The "para-frag" bomb was invented by George Kenney in the 1920s. Conditions were ideal for its use in the Southwest Pacific Theater of Operations. The para frag was a relatively small bomb (24 pounds or 11 kilograms) designed to shatter into 1" (25mm) fragments upon its impact. The bombs dropped slowly toward their targets under a small parachute.


Japanese airpower lost its punch as the war progressed. The experienced Japanese pilots from early in the war could not be replaced by men of similar quality, so the battles became increasingly one-sided.


Still, even in 1944, the Japanese could muster hundreds of aircraft to attack the US fleet. They scored dramatic successes off Okinawa and other islands, sinking ships and causing the US Navy to reorient its strategy. 


The ultimate solution to the kamikaze attacks was to station destroyers as picket ships far out from the main force. They could alert the aircraft carriers in the center of the fleet in time to launch their defensive aircraft. Other ships could prepare their anti-aircraft defenses with plenty of warning.

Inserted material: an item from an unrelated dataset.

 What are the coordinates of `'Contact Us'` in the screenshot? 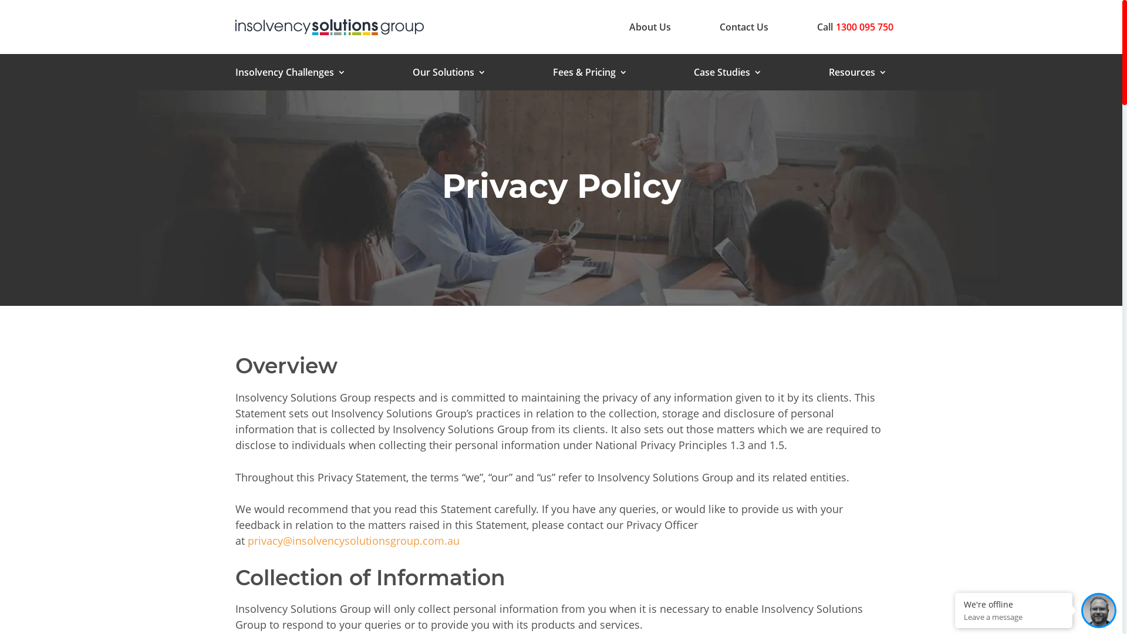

Of course, the downside of this strategy was that the destroyers serving far away from the rest of the fleet were vulnerable. Many of these destroyers were sunk with large loss of life. Their sacrifice protected the more valuable capital ships supporting invasions.


US bombers such as the B-25 attacked Japanese airfields with increasing success as the war wore on. The development of long-range escorts that could stay in the air for up to eight hours enabled the bombers to carry out long-range missions as far as Tokyo.


Para-frag bombs in use, 1944 worldwartwo.filminspector.com
American M-40 para-frag bombs fall toward a Japanese Ki-21 bomber, Buru Island, 1944.